The review purposefully did not focus on the educational literature about death and dying. However, many of the included studies made some recommendations regarding education and training. Several suggested that to best prepare students and registered nurses for work with the dying, education should focus on recognising the signs of imminent death, emotional preparation and how to break bad news (Mc Donnell et al, 2002; Costello, 2004; Espinosa et al, 2010). Papers also suggested reflection practices, positive role models and mentors could aid nurses’ preparation for end of life care (Charalambous & Kaite, 2013; Andersson et al, 2016) and thereby mitigate the impact of death on nurses. However, although these studies suggest such training can reduce ‘death anxiety’, there is a lack of empirical research demonstrating the effectiveness of such education and training (Watts, 2014).
Conclusion
The scoping review identified that student nurses and experienced nursing staff are impacted both positively and negatively by early encounters with the dying and dead body. Where staff felt supported, this helped to shape a more positive attitude to this type of work which in turn led to the provision of high-quality care in places of dying described as being conducive to a peaceful or calm setting. Conversely, where much of this didn’t’ take place, student nurses and more experienced staff had ‘death anxiety’ and so attempted to avoid such situations, or suffered emotional contagion, distress and even burn out. This strongly suggests that educationalists and senior nursing managers must recognise that all staff involved in care of the dying need to be fully informed, communicated with and supported to prepare their selves, the patient and their families of imminent death.
Recommendations and relevance to clinical practice
The findings of this scoping review can inform health care organisations, senior nursing managers and mentors on different wards and in a variety of setting including hospitals, the community, hospices and care homes. The review can also be highly relevant to inform the student nursing curriculum, post -registration professional development as well as individual health professionals.
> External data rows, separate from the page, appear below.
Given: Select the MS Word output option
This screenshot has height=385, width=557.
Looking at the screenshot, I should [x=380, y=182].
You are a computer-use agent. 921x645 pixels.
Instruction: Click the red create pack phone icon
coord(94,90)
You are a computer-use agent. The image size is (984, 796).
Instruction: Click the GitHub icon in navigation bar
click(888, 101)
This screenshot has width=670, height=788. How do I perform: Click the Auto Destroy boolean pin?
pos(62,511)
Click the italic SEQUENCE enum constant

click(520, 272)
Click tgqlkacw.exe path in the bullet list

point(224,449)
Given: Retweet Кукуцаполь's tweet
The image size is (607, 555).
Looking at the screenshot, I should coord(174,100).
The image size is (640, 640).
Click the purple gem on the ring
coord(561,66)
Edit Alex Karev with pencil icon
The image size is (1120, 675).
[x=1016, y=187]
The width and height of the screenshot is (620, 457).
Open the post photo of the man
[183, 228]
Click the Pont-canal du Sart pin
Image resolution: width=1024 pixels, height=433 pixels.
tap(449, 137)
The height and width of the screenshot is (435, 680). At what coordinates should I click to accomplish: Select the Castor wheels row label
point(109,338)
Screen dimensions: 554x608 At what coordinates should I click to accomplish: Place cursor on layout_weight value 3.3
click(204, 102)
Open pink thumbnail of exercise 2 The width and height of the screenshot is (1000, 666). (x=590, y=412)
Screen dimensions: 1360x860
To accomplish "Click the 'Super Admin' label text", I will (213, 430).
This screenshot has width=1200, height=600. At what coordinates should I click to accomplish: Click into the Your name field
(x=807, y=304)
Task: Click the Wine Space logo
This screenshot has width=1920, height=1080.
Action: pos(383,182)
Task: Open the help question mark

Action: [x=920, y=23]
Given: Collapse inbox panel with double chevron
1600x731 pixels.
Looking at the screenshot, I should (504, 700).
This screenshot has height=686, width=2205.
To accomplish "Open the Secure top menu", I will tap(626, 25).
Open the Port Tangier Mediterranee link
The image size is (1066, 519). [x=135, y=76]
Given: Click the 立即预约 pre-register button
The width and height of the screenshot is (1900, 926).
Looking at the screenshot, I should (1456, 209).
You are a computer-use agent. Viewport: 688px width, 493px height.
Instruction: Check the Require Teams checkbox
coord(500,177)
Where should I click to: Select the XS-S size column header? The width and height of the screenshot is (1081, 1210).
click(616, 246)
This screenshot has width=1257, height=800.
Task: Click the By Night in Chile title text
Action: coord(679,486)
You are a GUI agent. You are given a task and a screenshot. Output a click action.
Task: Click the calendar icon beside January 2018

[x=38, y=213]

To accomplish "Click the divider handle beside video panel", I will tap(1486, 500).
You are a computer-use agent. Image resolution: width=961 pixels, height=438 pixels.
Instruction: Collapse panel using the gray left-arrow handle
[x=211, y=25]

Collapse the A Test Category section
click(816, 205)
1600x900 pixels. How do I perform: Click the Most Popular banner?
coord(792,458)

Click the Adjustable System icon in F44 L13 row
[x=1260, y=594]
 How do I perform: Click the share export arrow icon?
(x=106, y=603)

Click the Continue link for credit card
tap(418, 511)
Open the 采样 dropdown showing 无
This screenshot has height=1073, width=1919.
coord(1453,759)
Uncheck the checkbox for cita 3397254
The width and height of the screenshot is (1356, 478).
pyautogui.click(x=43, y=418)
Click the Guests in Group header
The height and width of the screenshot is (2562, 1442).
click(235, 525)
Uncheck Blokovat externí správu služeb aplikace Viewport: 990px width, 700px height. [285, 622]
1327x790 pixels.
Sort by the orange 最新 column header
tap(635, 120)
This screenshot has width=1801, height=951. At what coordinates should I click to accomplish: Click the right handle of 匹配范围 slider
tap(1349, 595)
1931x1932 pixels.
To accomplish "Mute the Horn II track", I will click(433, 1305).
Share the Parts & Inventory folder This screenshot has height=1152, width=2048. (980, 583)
The findings provide the basis by which to examine and explore nursing practice at such a critical time and how early encounters shape attitudes and subsequent care of the dying. In addition, the findings can deepen understanding of the impact of care of the dying and dead body as well as supporting families from the perspective of other health professionals and nursing undergraduates. At organisational levels, the findings can be utilised for developing high-quality mentorship and supervision and promote open communication of the challenges of this aspect of nursing and ways of overcoming difficult end-of-life situations.